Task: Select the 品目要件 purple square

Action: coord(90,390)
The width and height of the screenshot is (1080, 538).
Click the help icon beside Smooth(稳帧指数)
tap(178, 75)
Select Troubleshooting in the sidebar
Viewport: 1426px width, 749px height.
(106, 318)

==

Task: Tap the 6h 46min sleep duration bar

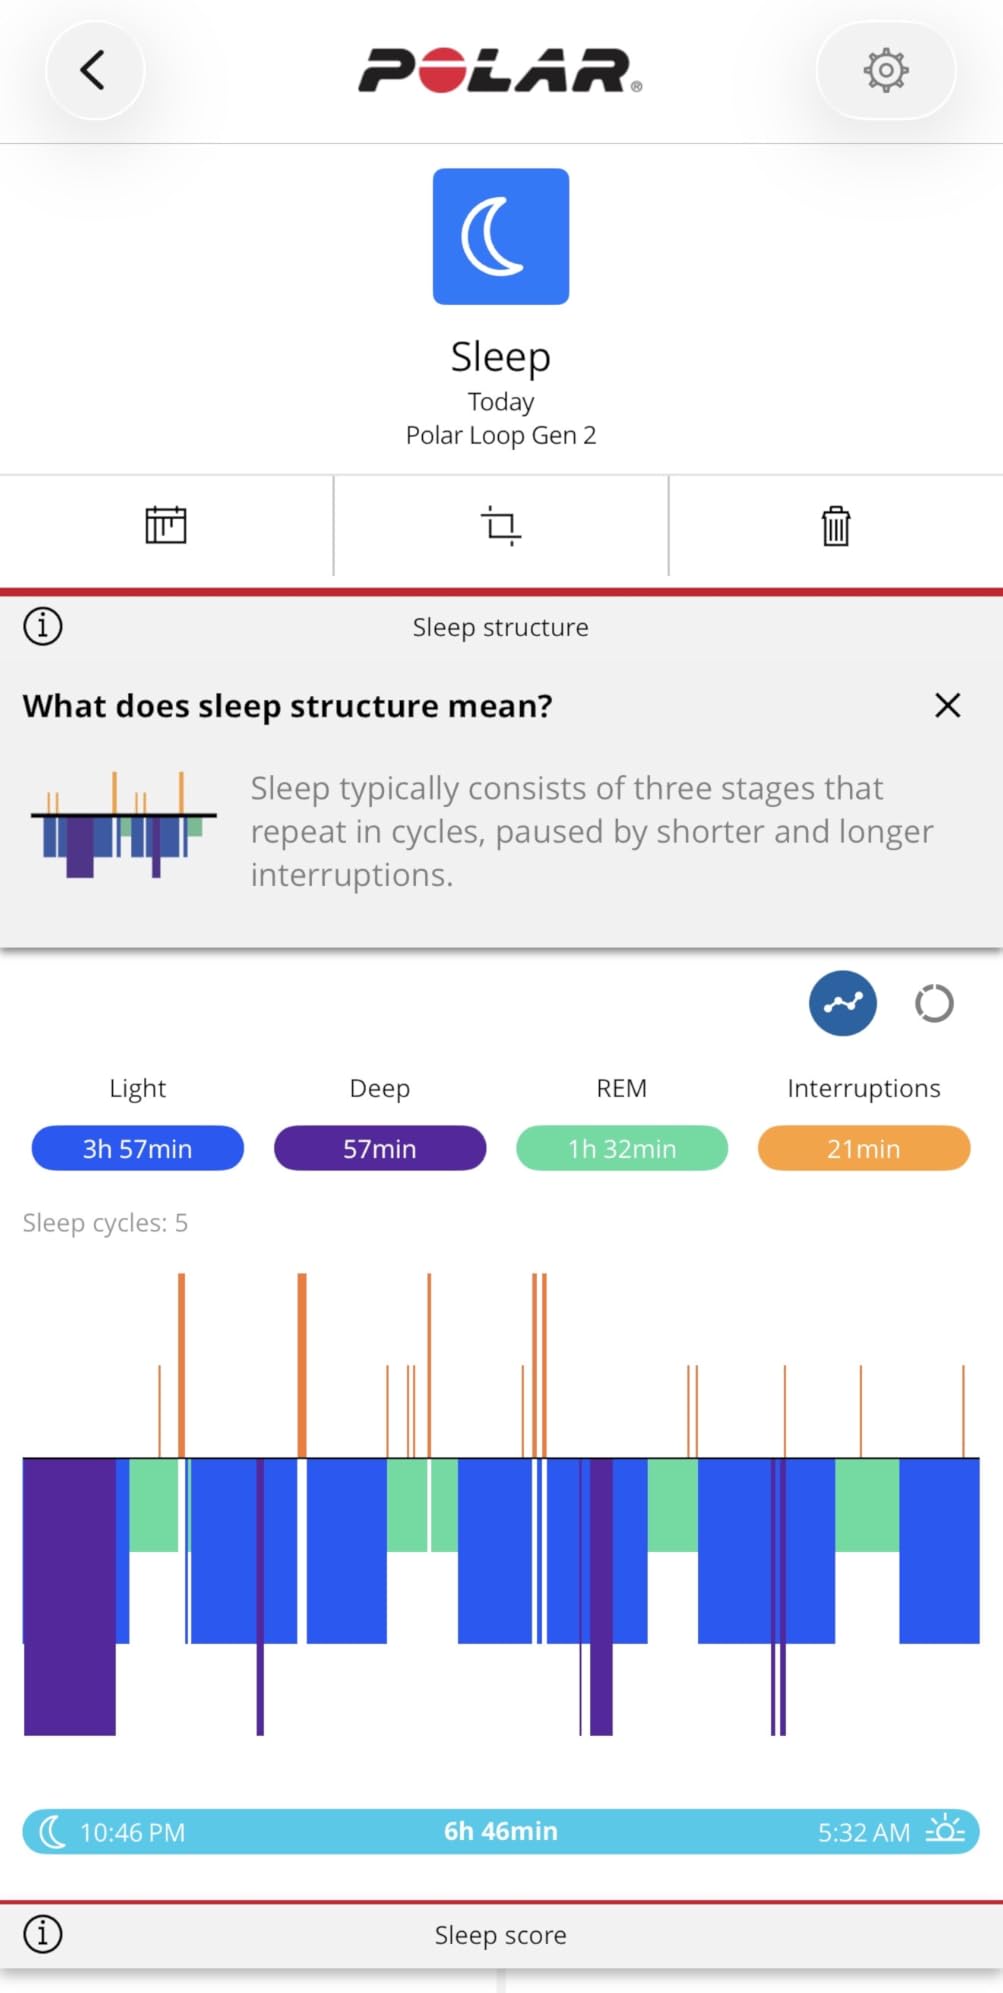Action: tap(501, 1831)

*Directions for this task*. Count the lines in the items above that contain the string "height", with case counting. Reply with the number only.

*Exercise result*. 2